Dengan penelitian yang umumnya berbentuk laporan/pengakuan diri, Hadelman mengingatkan kemungkinan adanya desirability bias. Maksudnya, dalam masyarakat yang memberikan stigma negatif pada kelompok non-heteroseksual, orang mungkin takut untuk jujur sehingga memilih menjawab sesuai tuntutan masyarakat.

Kompleks

Sesungguhnya seksualitas manusia itu hal yang sangat kompleks. Identitas jender serta penghayatan seksual itu sangat sulit dipisahkan dari identitas diri. Studi mengenai seksualitas membedakan banyak dimensi, antara lain ketertarikan seksual, perilaku seksual riil, fantasi seksual, kedekatan afeksi, perasaan romantis, kelompok orientasi (maksudnya, dengan siapa individu lebih banyak bergaul), hingga gaya hidup.

Perilaku seksual dan gaya hidup mungkin dapat dikondisikan. Akan tetapi, orientasi seksual tidak sama dengan perilaku seksual dan bukan berarti orientasi seksual dapat ditularkan. Juga, gaya hidup hanya menjadi satu bagian kecil dari orientasi seksual, bahkan kadang tidak berkaitan. Sayangnya, soal seksualitas dibahas dengan penuh ketakutan. Dalam media sosial, orientasi seksual dikacaukan dengan persoalan gaya hidup, ramai dikaitkan dengan kejahatan seksual, perselingkuhan suami dengan ”pria lain”, dan kasus pembunuhan yang jadi topik populer saat ini.

Pelekatan stigma negatif justru dapat membuat orang ketakutan, bersikap tidak jujur, dan tidak bertanggung jawab. Misalnya, menikah sekadar untuk menyelamatkan diri, tak peduli harus menipu dan membuat pasangan hidup menderita. Atau lebih parah lagi, mengalami masalah kejiwaan serius atau jatuh sebagai pelaku kejahatan seksual.

Intervensi konversi atau reparatif seyogianya dilakukan atas kehendak individu itu sendiri, bukan dipaksakan oleh pihak lain.
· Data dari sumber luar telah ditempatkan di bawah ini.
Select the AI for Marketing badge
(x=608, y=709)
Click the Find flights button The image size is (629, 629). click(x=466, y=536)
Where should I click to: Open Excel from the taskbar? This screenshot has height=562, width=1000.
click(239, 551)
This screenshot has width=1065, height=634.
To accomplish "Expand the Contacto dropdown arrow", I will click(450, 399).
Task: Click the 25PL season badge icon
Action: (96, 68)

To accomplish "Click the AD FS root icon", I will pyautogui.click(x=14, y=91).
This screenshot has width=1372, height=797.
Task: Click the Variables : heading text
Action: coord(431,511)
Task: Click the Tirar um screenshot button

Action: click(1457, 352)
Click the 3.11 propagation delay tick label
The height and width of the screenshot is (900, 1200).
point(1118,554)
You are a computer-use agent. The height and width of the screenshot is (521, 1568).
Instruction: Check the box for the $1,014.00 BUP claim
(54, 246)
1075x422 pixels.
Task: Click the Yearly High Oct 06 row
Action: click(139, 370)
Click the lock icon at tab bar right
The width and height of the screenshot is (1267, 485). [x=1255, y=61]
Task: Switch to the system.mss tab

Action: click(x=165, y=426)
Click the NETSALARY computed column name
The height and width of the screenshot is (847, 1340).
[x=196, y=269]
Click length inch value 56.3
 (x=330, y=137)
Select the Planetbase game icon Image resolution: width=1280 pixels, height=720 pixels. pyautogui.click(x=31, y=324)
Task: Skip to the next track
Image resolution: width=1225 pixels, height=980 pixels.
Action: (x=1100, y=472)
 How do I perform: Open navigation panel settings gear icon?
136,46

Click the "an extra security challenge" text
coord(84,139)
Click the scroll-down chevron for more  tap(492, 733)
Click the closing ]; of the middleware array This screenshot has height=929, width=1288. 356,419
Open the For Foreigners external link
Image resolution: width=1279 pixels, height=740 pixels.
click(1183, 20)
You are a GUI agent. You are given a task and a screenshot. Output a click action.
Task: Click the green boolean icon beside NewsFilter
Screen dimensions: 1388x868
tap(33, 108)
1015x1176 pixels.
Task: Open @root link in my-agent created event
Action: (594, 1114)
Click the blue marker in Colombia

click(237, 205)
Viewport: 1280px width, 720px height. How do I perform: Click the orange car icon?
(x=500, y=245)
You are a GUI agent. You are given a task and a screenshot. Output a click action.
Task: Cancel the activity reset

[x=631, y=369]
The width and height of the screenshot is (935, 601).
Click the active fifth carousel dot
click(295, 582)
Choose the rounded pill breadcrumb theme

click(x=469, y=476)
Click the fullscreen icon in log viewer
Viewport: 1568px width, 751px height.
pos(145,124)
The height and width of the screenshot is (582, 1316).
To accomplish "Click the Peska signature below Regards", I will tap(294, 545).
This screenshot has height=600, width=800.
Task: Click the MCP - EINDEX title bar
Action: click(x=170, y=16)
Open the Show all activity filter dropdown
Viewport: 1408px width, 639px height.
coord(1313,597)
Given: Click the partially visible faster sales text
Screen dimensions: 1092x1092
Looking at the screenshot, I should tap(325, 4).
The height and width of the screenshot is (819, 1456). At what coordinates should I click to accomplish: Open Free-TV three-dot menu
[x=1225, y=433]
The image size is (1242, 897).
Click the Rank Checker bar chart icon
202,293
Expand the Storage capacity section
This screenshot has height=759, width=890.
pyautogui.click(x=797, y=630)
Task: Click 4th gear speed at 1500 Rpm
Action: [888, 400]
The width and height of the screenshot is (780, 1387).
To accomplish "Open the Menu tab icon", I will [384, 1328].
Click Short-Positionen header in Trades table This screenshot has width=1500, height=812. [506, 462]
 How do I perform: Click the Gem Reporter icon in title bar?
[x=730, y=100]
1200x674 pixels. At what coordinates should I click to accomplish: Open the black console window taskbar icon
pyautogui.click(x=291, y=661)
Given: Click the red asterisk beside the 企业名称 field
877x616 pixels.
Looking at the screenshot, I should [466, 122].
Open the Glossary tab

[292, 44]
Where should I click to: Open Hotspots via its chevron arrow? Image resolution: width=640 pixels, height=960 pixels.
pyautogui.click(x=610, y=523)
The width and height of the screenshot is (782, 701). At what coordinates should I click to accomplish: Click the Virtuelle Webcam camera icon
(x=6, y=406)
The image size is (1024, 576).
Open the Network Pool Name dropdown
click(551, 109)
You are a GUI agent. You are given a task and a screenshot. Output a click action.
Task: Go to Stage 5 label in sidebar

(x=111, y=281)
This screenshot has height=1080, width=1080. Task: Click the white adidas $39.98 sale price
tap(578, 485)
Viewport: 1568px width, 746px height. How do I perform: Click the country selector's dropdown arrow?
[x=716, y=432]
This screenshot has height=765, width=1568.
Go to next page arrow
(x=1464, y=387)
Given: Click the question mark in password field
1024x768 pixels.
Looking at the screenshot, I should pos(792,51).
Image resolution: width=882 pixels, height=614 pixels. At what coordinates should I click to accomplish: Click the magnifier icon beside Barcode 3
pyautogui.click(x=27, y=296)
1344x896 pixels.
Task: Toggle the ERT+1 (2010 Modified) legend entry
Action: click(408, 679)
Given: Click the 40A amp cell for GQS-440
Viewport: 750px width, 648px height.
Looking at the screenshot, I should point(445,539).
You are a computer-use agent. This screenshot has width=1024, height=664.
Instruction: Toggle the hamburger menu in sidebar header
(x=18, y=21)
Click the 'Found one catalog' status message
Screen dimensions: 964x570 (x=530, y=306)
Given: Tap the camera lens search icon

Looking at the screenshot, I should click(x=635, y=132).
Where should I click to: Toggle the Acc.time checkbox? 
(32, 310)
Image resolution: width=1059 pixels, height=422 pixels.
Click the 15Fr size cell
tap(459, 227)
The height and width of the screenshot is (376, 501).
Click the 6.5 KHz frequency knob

Pihak luar juga tidak boleh menghalangi jika individu merasa perlu mengubah orientasi seksualnya, entah karena dihantui rasa berdosa, tidak mampu menerima diri, atau sungguh ingin membangun keluarga.

Horner (2010) mendokumentasi beberapa efek negatif pada kelompok individu yang ikut terapi, tetapi gagal mengalami perubahan. Individu dapat menjadi kacau, menunjukkan gejala stres pasca trauma, dan mengalami krisis spiritual. Oleh karena itu, jika akan dilakukan terapi, perlu menggunakan pendekatan yang tidak koersif, normatif, atau menyalahkan.

Untuk yang telah merasa nyaman dengan dirinya sendiri, memaksakan suatu ”penyembuhan” tampaknya menjadi tindakan yang tidak manusiawi. Perlu pula dipahami, jika individu memerlukan konseling, persoalannya belum tentu tentang konversi, tetapi mengenai bagaimana mengelola tekanan hidup yang dialami akibat stigma negatif dari masyarakat.

Biarlah individu yang memilih dan mengambil tanggung jawab, akan melakukan konversi atau mengintegrasikan seksualitasnya dalam jati dirinya yang utuh, dalam berbagai keterbatasan diri ataupun lingkungan. Pada akhirnya, spiritualitas, perjalanan menemukan kebenaran dan kebaikan, serta kerinduan kepada Tuhan itu milik semua orang. Dan, Tuhan itu pertama-tama bukanlah sosok penghukum, melainkan sosok maha mengetahui dan maha penyayang.